Extract:
—————
Select Committee on Armed Forces Minutes of Evidence


Examination of Witnesses (Questions 120-139)

HIS HONOUR JUDGE JEFF BLACKETT

26 JANUARY 2006

  Q120  Sarah McCarthy-Fry: It could be that there is no more than one dissenting vote in any of them.

  Judge Blackett: It could be. It could be that every verdict is unanimous for all I know. It is the appearance that I am concerned about, the perception.

  Q121  Sarah McCarthy-Fry: You said that you have a concern and it is obviously based on some gut instinct rather than hard facts because we do not have the evidence.

  Judge Blackett: Indeed.

  Q122  Sarah McCarthy-Fry: Are you concerned that if there was a 3:2 or even larger that there could possibly be a miscarriage of justice?

  Judge Blackett: The nearer the difference between for and against clearly the nearer you are to reversing that, if you see what I mean. This is a gut reaction. The thought that a man could be convicted of murder on a 3:2 majority where perhaps with a bit of persuasion it could have been 3:2 the other way and therefore he would have been acquitted is just a gut feeling of being unfair. That is all it is and I have no evidence to support that apart from just my feeling.

  Q123  Ben Chapman: You may have covered this point but I just want to be clear in my own mind in relation to your statement: "In my opinion a simple majority is sufficient for a three person panel, provided its jurisdiction is restricted . . . but not for a panel of five persons or more dealing with the more serious offences." Why?

  Judge Blackett: I think I have answered that question. With a panel of three, if it deals with the sorts of offences that magistrates deal with in the civilian system, plus disciplinary offences with no more than two years of punishment, for instance, then clearly a simple majority will do as it will do in a magistrates' court of 2:1, that is clear, so it equates. With more serious offences, as I say, it is just my feeling that there should be a greater majority to be fairer to the accused.

  Q124  Mr Burrowes: You have called for judge advocates to sentence alone, although you acknowledge that panels normally follow the advice of the judge advocate in deciding sentence. Is your objection then only theoretical or is there a real problem in this regard?

  Judge Blackett: Before answering the question, I understand that this is a very contentious matter with the Services and I have my own Service background as well. There are two issues. One is a concern that there may be a risk of challenge under the European law. Again, that is not to say any challenge cannot be successfully resisted but there is European case law which has criticised lay members of panels for not having sufficient training. That was in a case called Morris. The Services have addressed that issue in a number of ways by saying that throughout Career Courses there is certain training in military justice, there is a booklet which everybody reads beforehand, the judge advocate gives them a small homily at the start of the trial and together that will enable them to have the right level of training. In my view that is the right level of training to be fact finders, sentencing is an altogether different matter which is becoming more and more complicated. I think there is a point where you are expecting lay people, in terms of they are not lawyers who may sit on a Court Martial only once or twice in their whole career, to deal with very complicated sentencing issues, notwithstanding the fact that they are advised by judge advocates. In the majority of cases the judge advocate and the panel members have a discussion, the judge advocate will set parameters and he will listen to the whole court and at the end of that they will achieve a sentence which hopefully is within the parameters that the judge advocate has set. But there is a risk that they can outvote the judge advocate and there are cases where my judge advocates—they are not a lot, I accept—have said that they have either given an excessive or an unduly lenient penalty, so it is either side, because they have been outvoted by lay members.
—————
Raw data:
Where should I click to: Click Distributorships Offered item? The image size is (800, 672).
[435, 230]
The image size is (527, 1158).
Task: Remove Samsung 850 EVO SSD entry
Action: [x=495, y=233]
—————
Directive: In the committee evidence, what is the name of the case in which European case law criticized lay members of panels for not having sufficient training? The records have no connection to the committee evidence.

Answer to the task: Morris